◆ **AIM OF THE TASK**:
Extract the records word for word, starting at their first line and ending at the line that contains "point(386,80)".

◆ **SUPPLIED DATA**:
┌──

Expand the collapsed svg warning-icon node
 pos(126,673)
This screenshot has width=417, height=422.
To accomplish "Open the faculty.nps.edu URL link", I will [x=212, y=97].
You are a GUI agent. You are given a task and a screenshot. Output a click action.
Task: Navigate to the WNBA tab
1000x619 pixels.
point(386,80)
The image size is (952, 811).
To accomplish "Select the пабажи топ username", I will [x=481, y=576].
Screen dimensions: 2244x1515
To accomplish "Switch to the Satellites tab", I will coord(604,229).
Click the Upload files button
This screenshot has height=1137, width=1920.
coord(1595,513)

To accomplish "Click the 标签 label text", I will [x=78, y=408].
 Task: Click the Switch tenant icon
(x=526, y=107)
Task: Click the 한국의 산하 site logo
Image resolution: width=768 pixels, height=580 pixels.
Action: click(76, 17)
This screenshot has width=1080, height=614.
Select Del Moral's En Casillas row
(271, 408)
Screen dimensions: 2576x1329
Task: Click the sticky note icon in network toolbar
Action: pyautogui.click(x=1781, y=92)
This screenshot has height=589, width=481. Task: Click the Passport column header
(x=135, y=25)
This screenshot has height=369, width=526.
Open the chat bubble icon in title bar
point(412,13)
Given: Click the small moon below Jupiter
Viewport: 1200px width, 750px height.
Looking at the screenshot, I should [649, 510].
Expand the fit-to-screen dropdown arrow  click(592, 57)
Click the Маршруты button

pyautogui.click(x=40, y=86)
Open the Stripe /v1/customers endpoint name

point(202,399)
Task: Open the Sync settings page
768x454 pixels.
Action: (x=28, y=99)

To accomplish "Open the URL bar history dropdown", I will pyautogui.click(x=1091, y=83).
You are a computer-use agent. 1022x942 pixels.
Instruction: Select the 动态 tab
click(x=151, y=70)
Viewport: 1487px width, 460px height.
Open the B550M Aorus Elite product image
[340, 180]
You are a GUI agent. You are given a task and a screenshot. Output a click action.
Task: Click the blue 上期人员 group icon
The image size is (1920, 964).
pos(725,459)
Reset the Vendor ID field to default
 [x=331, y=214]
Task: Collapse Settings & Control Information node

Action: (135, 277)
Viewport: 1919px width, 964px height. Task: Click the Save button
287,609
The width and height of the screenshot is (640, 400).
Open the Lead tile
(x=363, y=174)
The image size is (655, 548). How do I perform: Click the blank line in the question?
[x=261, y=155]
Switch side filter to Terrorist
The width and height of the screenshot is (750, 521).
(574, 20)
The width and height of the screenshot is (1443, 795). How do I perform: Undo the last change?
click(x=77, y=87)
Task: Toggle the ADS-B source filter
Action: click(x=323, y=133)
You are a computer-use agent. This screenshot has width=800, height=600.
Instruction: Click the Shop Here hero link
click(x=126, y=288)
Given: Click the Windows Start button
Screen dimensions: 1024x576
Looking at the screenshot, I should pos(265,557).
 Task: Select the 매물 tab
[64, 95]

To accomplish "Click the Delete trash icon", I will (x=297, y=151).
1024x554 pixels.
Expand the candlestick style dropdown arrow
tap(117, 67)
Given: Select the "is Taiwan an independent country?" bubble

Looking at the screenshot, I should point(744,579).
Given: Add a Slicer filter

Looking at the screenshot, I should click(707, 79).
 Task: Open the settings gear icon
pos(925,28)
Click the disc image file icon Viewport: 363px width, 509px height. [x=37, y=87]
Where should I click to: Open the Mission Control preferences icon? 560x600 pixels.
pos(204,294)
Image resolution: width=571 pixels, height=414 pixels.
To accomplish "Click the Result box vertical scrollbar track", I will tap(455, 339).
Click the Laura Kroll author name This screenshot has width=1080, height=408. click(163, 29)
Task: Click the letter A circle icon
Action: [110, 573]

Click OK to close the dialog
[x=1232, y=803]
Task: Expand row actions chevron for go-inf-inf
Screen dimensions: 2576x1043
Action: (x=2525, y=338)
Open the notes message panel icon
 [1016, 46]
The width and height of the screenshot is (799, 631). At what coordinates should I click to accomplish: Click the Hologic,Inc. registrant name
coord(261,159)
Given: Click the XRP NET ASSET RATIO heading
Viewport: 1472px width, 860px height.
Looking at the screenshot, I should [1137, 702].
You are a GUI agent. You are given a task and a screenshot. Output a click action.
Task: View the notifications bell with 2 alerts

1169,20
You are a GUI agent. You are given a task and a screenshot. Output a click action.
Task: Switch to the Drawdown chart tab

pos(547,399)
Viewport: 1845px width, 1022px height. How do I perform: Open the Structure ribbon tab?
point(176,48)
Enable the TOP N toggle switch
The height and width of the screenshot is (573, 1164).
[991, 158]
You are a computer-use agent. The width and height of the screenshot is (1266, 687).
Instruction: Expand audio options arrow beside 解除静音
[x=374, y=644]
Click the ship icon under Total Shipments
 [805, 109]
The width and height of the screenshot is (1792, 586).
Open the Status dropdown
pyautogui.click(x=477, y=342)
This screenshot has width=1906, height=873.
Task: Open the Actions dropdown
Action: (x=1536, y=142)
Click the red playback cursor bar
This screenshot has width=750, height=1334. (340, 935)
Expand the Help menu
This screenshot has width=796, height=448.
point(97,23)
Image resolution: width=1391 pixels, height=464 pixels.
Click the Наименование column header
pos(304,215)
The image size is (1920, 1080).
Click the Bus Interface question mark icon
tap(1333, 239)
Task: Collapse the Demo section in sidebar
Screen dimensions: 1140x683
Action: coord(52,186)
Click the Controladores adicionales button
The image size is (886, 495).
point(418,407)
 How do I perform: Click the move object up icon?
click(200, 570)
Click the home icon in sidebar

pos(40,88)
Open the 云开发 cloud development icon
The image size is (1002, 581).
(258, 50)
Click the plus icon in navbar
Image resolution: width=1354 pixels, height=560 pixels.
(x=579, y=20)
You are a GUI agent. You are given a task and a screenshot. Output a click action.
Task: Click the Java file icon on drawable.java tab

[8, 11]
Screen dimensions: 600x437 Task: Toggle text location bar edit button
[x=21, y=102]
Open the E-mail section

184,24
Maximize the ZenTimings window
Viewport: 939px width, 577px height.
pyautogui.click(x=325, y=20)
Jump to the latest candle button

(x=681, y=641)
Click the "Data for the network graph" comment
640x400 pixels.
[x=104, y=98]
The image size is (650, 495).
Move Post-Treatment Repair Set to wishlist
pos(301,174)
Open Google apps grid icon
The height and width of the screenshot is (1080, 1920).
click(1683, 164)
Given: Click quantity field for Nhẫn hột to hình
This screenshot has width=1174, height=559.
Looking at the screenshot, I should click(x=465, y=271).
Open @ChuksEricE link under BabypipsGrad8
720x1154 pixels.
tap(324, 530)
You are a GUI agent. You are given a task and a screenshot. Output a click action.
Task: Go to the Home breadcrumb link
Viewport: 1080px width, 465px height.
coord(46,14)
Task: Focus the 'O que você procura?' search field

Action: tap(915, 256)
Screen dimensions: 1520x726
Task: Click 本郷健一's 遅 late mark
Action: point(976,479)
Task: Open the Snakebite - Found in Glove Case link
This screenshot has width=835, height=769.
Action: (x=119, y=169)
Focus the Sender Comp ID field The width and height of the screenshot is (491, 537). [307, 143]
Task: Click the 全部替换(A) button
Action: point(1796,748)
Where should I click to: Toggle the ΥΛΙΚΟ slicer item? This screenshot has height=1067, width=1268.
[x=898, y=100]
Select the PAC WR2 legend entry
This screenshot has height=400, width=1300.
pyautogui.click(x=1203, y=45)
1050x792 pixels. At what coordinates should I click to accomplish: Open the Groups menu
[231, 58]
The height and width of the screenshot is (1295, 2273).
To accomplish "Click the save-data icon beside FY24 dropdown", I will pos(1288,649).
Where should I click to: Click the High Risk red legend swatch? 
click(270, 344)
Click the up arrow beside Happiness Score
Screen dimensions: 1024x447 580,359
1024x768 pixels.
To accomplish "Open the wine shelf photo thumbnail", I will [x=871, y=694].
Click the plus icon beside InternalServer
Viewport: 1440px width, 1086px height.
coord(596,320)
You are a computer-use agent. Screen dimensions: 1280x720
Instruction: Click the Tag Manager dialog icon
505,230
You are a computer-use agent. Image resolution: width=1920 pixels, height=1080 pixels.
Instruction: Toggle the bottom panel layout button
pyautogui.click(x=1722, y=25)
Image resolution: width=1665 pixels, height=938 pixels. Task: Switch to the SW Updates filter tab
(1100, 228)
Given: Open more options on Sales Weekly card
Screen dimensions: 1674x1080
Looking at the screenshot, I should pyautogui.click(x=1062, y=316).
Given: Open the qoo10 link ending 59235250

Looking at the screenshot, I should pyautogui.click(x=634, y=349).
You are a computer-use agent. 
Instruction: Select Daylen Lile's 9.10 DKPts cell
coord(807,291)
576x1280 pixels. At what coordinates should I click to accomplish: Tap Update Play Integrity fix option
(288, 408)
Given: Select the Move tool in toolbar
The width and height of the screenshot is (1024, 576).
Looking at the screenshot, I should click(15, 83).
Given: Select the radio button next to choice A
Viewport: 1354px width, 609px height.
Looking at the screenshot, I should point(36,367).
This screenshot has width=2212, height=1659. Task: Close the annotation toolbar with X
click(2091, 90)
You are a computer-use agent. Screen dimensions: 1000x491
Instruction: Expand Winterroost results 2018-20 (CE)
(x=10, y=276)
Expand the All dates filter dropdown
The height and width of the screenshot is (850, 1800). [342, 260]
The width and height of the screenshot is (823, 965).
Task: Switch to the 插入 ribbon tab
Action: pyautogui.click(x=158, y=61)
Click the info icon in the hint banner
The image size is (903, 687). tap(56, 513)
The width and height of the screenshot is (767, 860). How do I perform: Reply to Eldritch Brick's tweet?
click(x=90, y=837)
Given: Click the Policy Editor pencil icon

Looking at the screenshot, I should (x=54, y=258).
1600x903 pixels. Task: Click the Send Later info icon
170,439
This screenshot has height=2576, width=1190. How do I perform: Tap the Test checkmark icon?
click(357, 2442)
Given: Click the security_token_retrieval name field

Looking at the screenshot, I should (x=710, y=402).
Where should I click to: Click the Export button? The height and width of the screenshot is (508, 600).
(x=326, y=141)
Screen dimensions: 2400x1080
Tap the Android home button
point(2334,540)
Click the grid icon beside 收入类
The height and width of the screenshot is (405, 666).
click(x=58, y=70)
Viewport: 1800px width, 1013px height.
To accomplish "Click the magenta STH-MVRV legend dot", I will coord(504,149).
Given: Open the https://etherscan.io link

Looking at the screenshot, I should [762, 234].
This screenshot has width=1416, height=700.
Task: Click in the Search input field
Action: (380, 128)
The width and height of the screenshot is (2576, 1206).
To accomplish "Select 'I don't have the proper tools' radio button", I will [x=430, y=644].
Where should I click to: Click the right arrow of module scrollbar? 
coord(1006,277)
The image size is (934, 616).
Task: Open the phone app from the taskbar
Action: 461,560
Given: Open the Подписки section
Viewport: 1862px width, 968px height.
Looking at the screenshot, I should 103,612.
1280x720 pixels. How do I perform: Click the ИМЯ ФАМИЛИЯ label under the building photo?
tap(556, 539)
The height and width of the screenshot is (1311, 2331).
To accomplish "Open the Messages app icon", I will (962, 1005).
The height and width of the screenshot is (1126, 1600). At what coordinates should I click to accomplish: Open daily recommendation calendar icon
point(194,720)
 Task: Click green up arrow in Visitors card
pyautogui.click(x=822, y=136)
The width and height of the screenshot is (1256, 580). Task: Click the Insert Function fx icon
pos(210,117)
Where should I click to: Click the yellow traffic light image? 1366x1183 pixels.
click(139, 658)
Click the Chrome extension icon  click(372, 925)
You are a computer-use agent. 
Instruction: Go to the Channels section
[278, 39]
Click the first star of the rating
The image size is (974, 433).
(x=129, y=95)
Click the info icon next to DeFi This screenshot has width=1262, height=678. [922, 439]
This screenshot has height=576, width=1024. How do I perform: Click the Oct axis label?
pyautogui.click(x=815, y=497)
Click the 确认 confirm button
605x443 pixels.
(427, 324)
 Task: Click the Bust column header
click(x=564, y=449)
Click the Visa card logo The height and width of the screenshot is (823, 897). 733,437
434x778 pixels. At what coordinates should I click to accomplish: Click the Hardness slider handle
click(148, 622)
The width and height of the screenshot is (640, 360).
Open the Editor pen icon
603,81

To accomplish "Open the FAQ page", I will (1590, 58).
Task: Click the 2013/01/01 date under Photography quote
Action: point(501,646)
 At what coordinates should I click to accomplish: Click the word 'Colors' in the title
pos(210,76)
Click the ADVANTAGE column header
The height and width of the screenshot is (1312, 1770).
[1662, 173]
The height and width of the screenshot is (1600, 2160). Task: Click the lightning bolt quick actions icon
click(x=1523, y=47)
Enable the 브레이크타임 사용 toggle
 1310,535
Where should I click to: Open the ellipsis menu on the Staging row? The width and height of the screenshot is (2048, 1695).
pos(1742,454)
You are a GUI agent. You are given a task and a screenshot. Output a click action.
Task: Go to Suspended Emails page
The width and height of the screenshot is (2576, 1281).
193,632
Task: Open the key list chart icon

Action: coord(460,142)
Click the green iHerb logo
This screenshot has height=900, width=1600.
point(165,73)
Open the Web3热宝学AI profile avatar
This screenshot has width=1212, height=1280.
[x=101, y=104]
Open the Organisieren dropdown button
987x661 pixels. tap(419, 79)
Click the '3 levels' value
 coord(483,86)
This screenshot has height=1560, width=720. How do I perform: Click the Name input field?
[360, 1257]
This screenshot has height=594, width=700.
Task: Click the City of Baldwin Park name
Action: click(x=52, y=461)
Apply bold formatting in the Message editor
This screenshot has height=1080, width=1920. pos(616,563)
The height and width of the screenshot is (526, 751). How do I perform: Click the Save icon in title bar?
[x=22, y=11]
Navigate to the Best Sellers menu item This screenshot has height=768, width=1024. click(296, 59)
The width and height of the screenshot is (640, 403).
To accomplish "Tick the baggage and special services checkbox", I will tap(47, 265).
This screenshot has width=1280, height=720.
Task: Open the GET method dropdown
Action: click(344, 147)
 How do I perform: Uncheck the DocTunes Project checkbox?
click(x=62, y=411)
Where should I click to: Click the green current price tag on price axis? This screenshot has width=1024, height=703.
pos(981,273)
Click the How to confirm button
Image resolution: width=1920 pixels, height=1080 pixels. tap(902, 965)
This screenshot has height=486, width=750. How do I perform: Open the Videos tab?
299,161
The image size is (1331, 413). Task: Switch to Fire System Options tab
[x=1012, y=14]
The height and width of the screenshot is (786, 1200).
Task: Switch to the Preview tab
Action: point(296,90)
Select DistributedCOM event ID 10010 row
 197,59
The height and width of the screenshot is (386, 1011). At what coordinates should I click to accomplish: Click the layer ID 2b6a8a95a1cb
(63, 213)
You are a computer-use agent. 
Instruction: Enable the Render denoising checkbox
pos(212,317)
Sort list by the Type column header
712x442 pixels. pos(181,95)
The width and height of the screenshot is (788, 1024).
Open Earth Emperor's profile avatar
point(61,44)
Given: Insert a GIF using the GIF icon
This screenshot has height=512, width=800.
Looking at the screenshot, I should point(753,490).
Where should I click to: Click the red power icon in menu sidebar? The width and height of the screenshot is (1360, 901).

└──

◆ **SOLUTION**:
Expand the collapsed svg warning-icon node
 pos(126,673)
This screenshot has width=417, height=422.
To accomplish "Open the faculty.nps.edu URL link", I will [x=212, y=97].
You are a GUI agent. You are given a task and a screenshot. Output a click action.
Task: Navigate to the WNBA tab
1000x619 pixels.
point(386,80)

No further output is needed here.